1回戦で豪快なタックルを決めた有元伸悟(近大職)
初戦にはついては「タックルもできたし、いい感じで動けた」と及第点。イラン戦は「ガツガツ攻められた。そういう選手が相手だと、自分のレスリングができなくなる。それが今の実力」と振り返った。
最初に4点をリードされたことで、ペースがつかめなかったのは事実。「焦って攻めが単調になったのは確かだけど、焦りのため攻めができなかったわけではない。焦ってなくても、あのレスリングにはついていけなかったと思う」と、素直に実力の違いを認めた。「もっと場数を踏みたいと思います」-。
■65kg級へアップするタイミングを模索中
今回闘ったイラン選手のレベルのレスリングに対して、自分のレスリングができるようになれば、「もう一段階上に行ける」という一方で、「それが分かったことが収穫?」との問いには、「世界選手権の代表は収穫なんて言葉を口にするべきではない。結果を出さなければならない立場。それができなかったのですから、申し訳ないという気持ちです」と言う。
もっとも、オリンピック前年の世界選手権ならいざ知らず、4年スパンが始まったばかりの世界選手権なら、収穫を見つける遠征であってもおかしくない。そのことは否定せず、「貴重な経験だったことは確かです」と話し、「自分のレスリングができた、なんていう自己満足が通じない世界」と、得るものは多く見つかったようだ。
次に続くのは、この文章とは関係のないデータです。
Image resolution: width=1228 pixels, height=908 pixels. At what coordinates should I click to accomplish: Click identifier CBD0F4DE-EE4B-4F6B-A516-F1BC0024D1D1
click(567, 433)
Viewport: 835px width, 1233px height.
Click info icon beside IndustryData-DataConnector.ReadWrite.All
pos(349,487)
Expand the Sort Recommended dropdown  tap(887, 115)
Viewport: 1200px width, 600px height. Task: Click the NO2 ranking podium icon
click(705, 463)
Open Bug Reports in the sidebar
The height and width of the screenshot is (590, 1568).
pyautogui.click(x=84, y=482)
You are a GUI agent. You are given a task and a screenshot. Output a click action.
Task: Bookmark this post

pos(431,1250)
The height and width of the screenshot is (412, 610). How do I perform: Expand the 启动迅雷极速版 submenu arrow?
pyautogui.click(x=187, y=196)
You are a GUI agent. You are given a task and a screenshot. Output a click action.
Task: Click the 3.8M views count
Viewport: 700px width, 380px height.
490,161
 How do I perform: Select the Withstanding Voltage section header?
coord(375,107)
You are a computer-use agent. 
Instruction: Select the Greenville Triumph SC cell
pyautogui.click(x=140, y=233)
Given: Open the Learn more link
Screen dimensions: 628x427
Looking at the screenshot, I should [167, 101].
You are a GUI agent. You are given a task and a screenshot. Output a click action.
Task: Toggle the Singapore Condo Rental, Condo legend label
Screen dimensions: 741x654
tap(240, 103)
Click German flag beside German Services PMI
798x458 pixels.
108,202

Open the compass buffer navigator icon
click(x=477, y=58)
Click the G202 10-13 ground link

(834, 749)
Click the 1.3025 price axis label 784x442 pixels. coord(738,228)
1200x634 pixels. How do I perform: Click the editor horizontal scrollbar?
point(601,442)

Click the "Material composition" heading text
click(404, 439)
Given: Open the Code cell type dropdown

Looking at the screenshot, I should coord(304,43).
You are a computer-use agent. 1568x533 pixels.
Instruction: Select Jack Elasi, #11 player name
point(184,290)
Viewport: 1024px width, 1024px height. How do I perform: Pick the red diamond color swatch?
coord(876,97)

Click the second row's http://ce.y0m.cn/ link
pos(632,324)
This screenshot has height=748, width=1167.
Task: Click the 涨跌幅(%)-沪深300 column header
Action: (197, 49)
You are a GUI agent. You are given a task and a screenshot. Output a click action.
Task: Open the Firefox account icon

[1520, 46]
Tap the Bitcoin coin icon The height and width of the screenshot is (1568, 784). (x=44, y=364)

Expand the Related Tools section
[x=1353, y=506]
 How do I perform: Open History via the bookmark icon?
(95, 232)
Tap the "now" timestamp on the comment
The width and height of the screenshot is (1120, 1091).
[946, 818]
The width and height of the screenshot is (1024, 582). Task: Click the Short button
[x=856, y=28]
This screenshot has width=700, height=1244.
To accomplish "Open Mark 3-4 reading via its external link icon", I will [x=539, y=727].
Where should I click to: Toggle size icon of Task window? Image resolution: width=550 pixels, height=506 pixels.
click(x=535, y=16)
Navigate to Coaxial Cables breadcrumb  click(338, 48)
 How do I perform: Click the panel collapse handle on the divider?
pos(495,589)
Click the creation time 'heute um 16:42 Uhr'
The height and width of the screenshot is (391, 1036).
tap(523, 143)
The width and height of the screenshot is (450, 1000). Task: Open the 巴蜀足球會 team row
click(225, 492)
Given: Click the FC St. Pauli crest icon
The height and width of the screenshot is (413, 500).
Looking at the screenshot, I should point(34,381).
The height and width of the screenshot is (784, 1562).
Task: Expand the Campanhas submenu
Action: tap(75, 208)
いずれはオリンピック階級の65kg級に上げ、東京オリンピックを目指す予定だ。61kg級でも世界トップと大きな差があったのだから、65kg級で世界へ出て、さらに勝つには、今回の収穫を何倍も大きくして自分の実力にしなければならない。
いつ階級アップをするかは迷っている状況だという。「まだ65kg級の体でないことは確か」と、当面は61kg級を中心に闘うつもりだが、それでいいのか、という気持ちもある。「模索中です。一戦一戦、最善を尽くすこと。それしかないですね」と、今は目の前の敵に全力でぶつかることを誓った。